I'm in the middle of revising my freely available and much-downloaded introductory notes Gödel Without (Too Many) Tears. (They are a sort of cut down version of part of my Gödel book, and I'm updating the notes to fit better with the second edition of the book, although they are intended to be stand-alone).
I'd rather like to add to the end of each chunk of the notes a very short section of "Further/Parallel Reading", where this ideally points to again to freely available material -- webpages or pdfs which are at a similar sort of introductory level (and very clear, and relatively short).
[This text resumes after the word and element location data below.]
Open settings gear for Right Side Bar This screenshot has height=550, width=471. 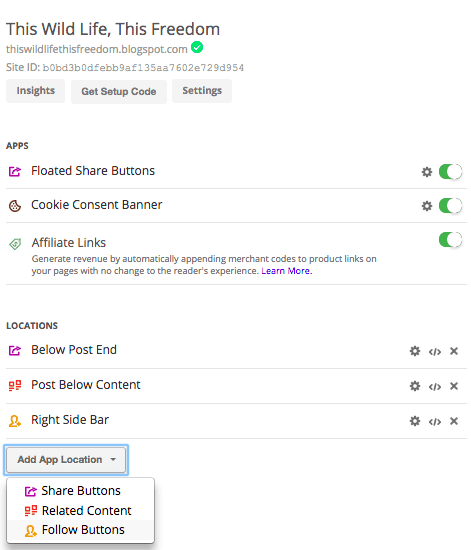tap(415, 421)
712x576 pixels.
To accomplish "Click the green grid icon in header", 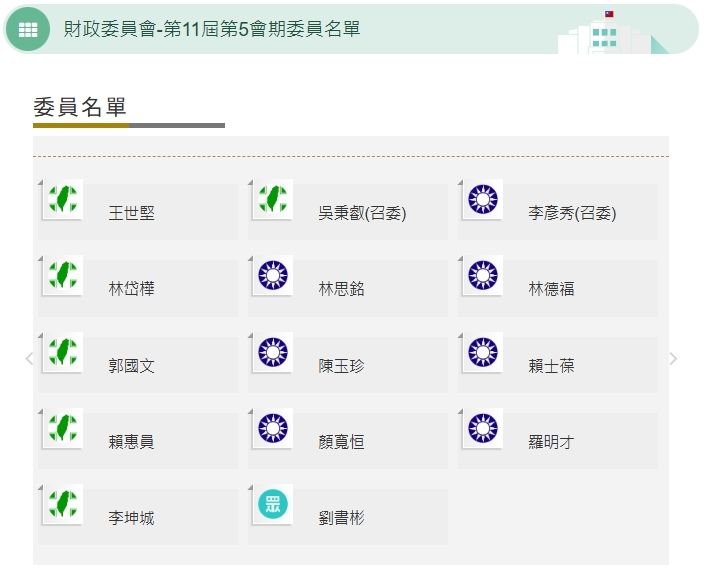I will [28, 29].
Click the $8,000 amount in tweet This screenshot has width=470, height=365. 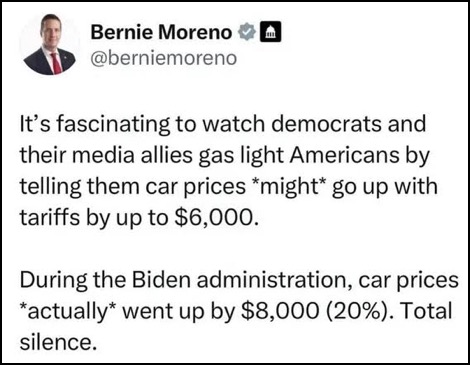tap(279, 311)
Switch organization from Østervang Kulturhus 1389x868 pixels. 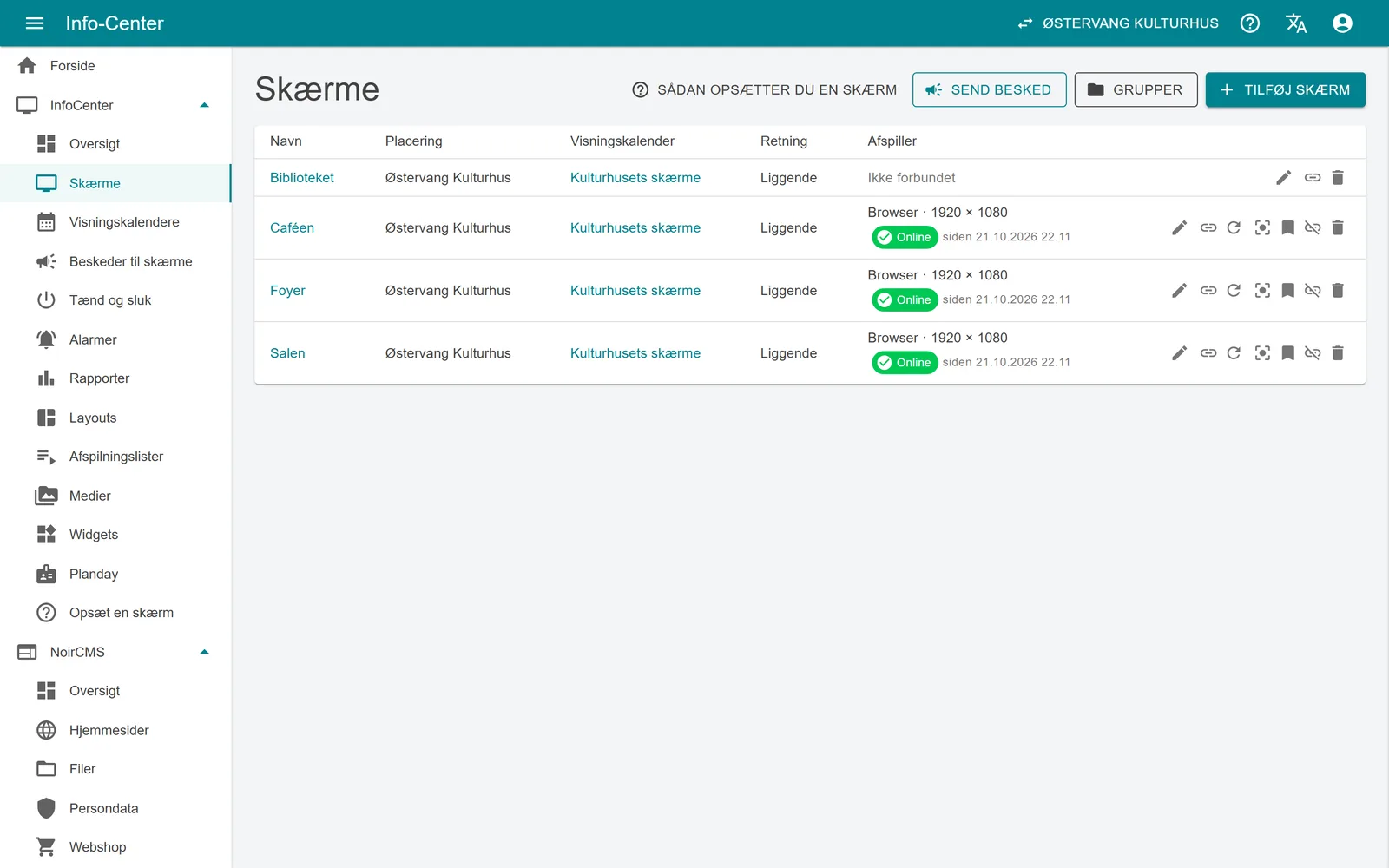1118,23
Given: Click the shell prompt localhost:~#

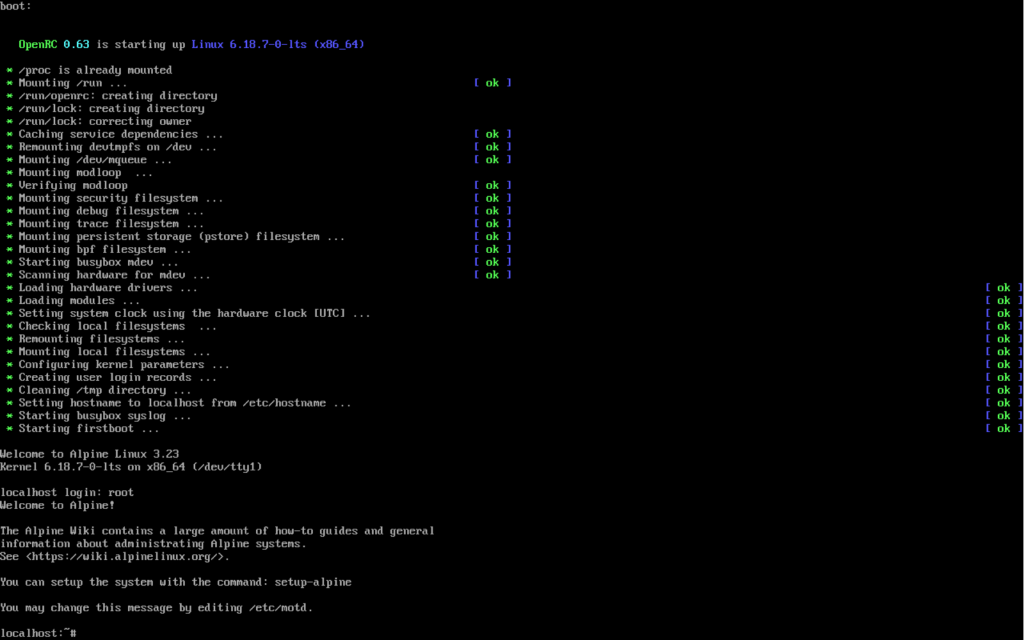Looking at the screenshot, I should 38,633.
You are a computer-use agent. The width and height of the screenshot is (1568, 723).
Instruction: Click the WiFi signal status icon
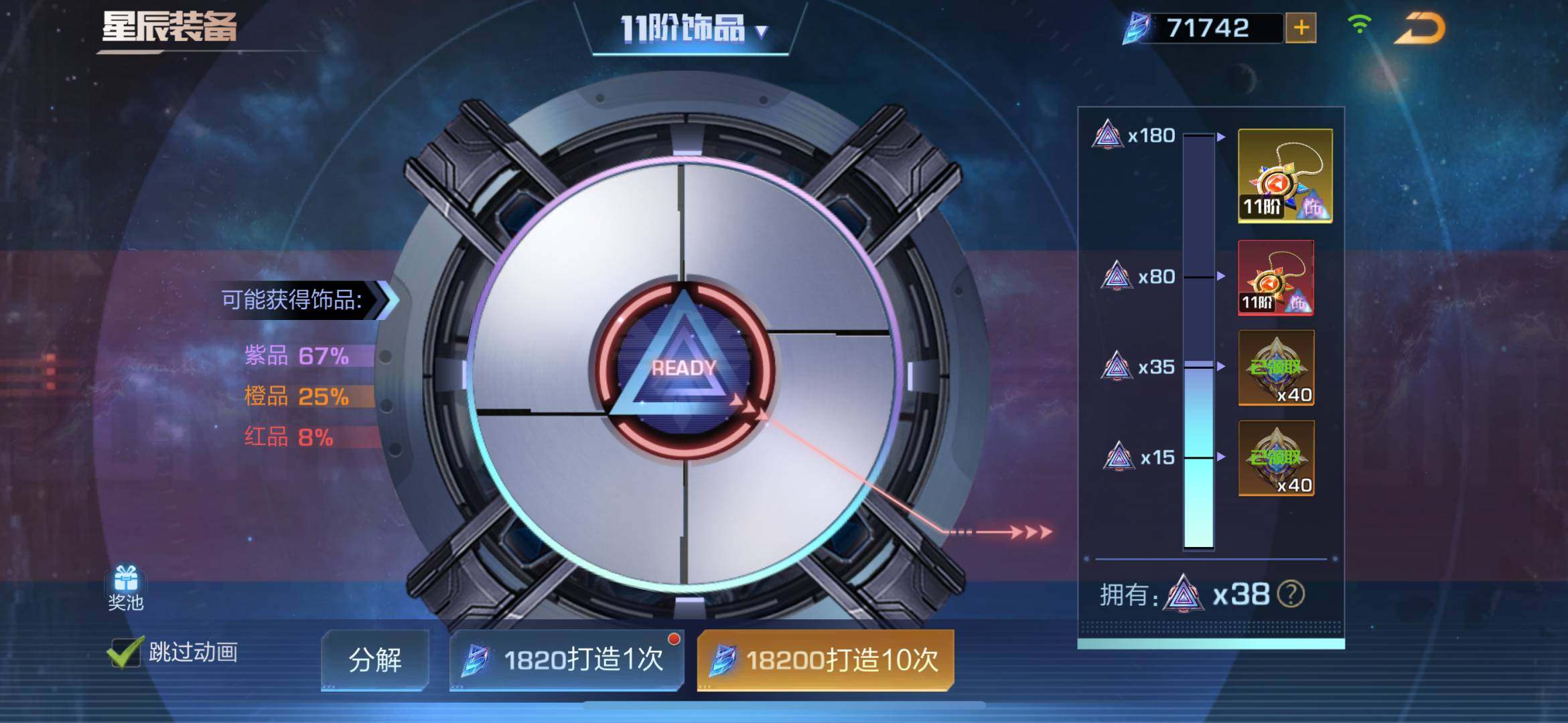click(x=1359, y=25)
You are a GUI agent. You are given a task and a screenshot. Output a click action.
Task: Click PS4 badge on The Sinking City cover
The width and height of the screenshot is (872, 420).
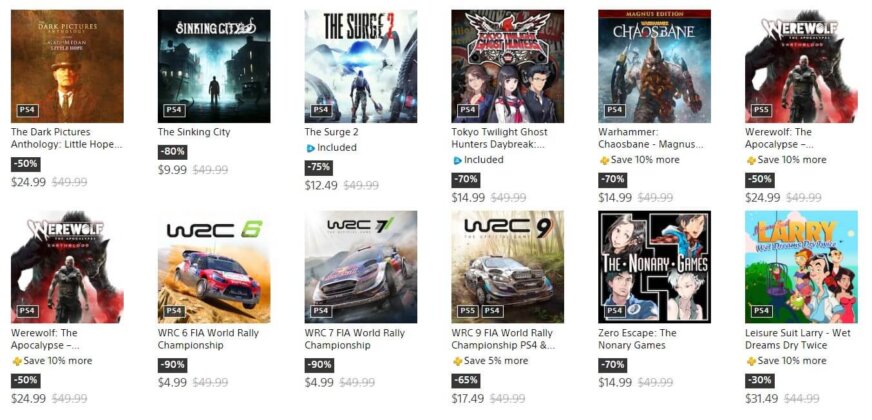click(174, 110)
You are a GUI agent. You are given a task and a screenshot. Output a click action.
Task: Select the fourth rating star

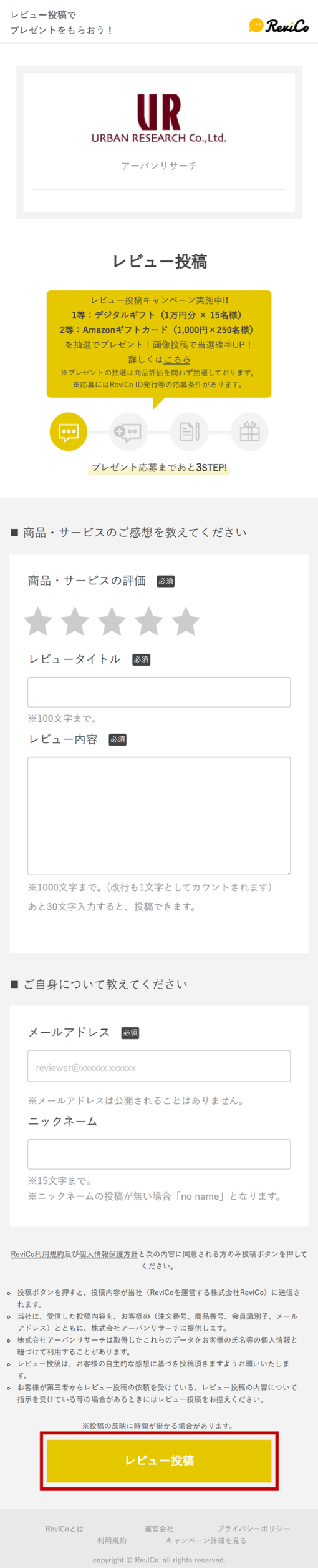[149, 621]
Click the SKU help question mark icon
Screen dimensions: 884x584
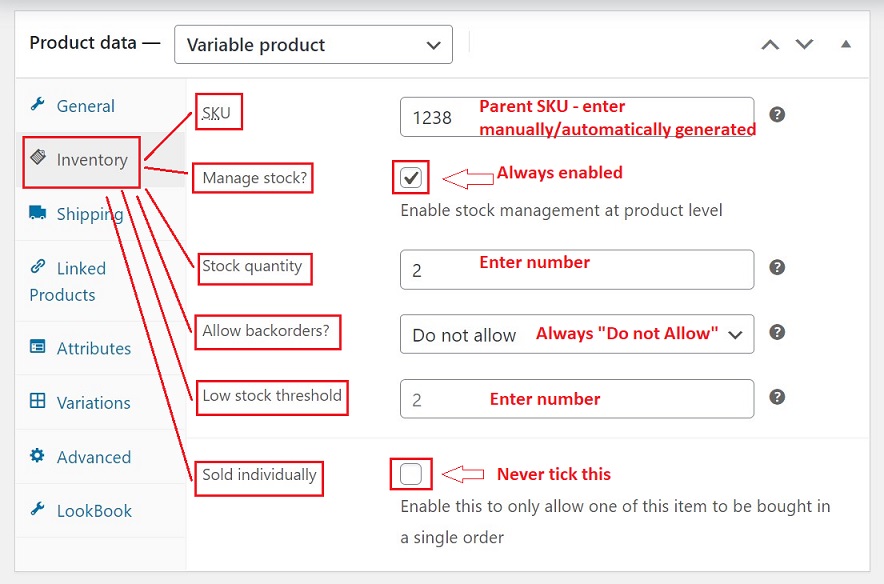(777, 115)
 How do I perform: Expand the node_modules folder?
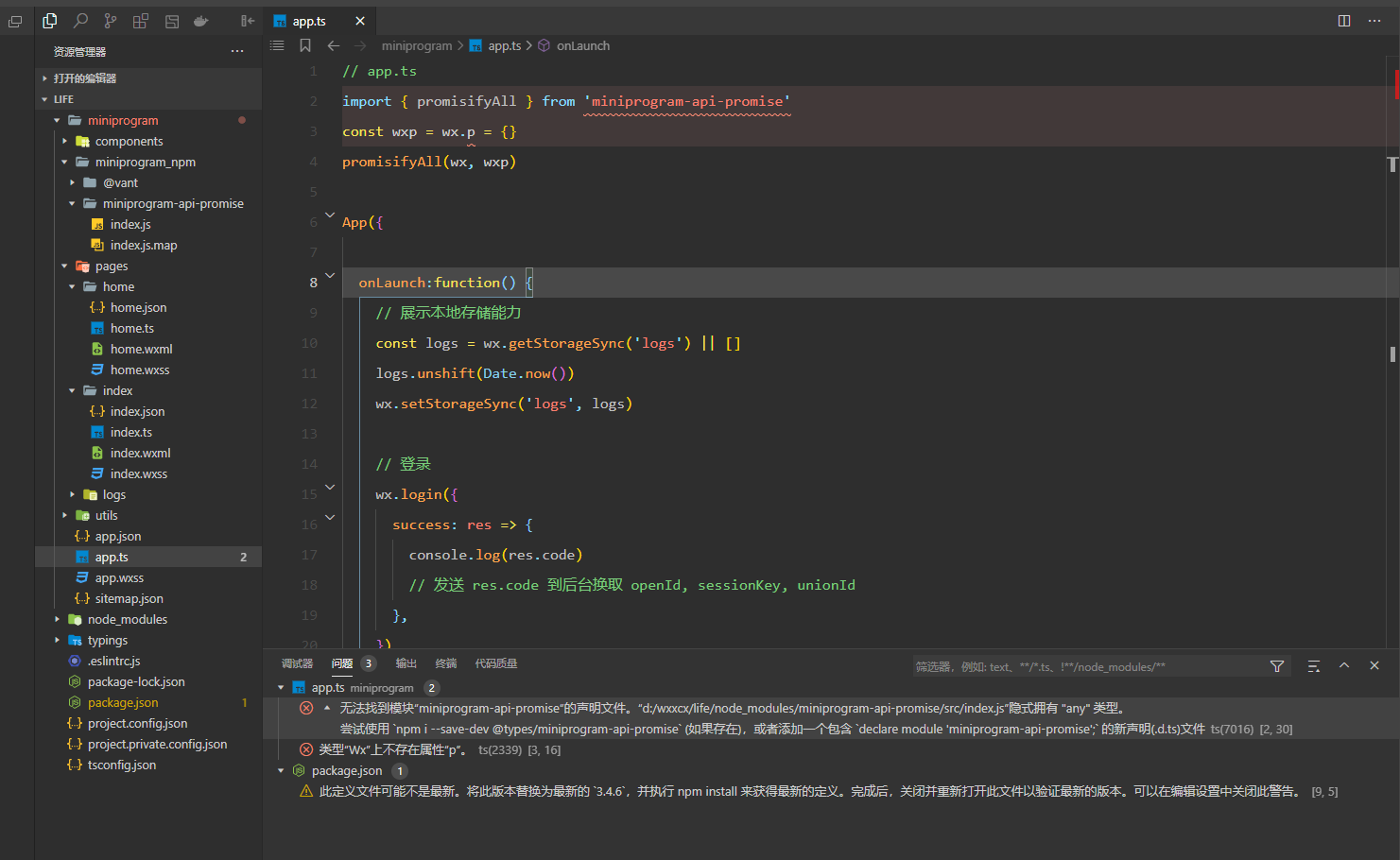pos(127,619)
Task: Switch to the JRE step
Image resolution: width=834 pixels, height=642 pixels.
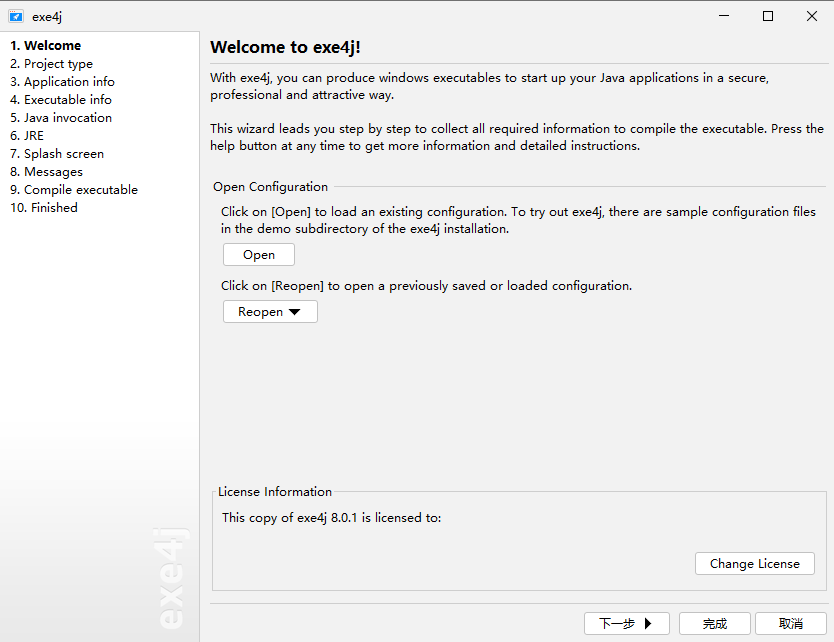Action: click(27, 136)
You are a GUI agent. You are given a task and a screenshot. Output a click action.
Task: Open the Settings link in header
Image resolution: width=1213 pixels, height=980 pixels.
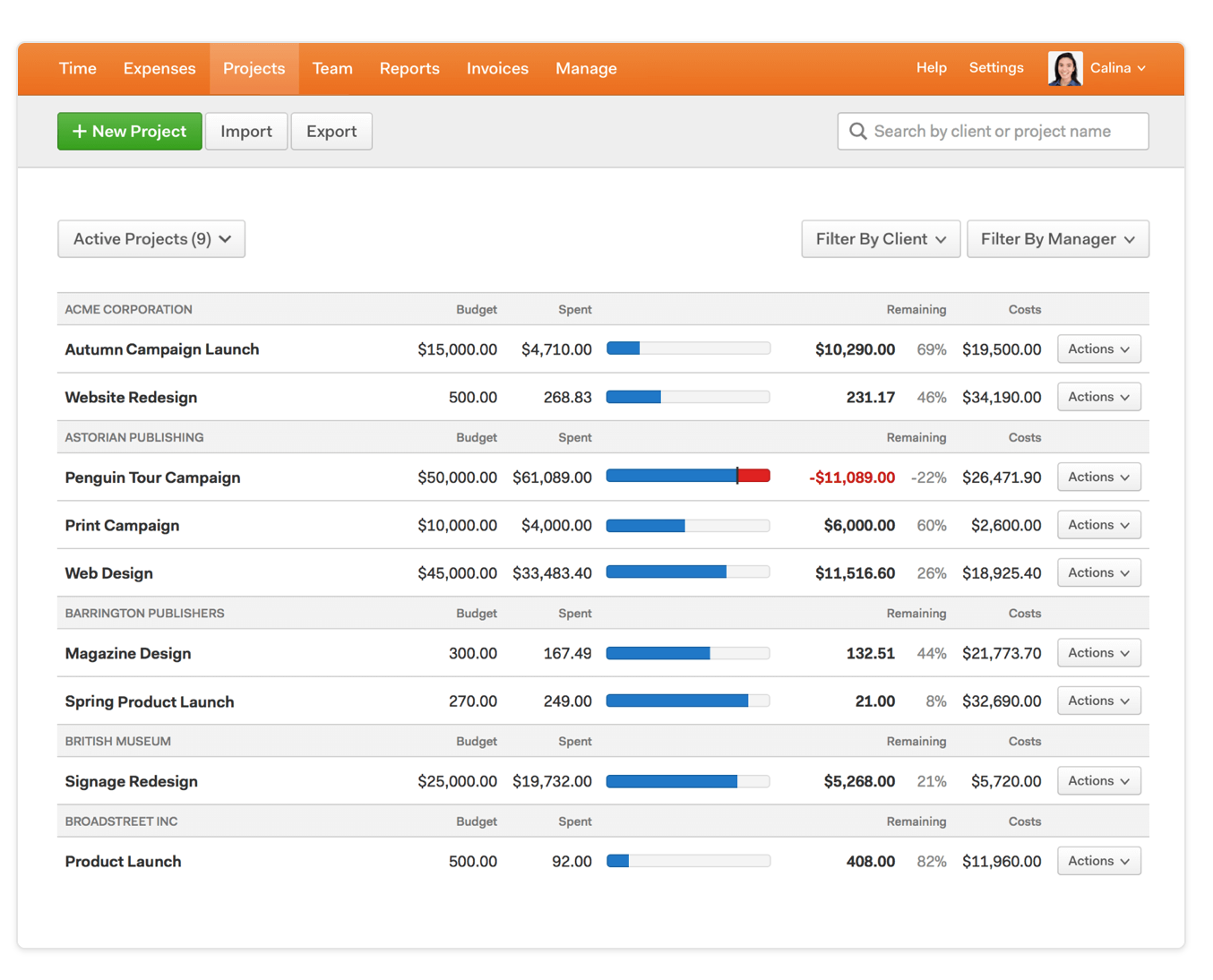(995, 68)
I'd be really grateful, then, to learn about any free resources out there (other than Wikipedia!) that you have found particularly useful as a student or teacher, on any of the following topics from the first half of the notes:
- The very idea of a diagonal argument
- Robinson Arithmetic
- Induction
- (First-order) Peano Arithmetic
- The beginnings of the arithmetical hierarchy/quantifier complexity
- Primitive recursive functions
- Why the p.r. functions can be expressed in the language of basic arithmetic/ represented in Robinson Arithmetic.
(I hope no one thinks this is an inappropriate use of this wonderful resource to ask this here! But others might be interested in the answers, even if they never get round to my notes, and as I say, the notes themselves are freely provided, so any improvements should help students everywhere.)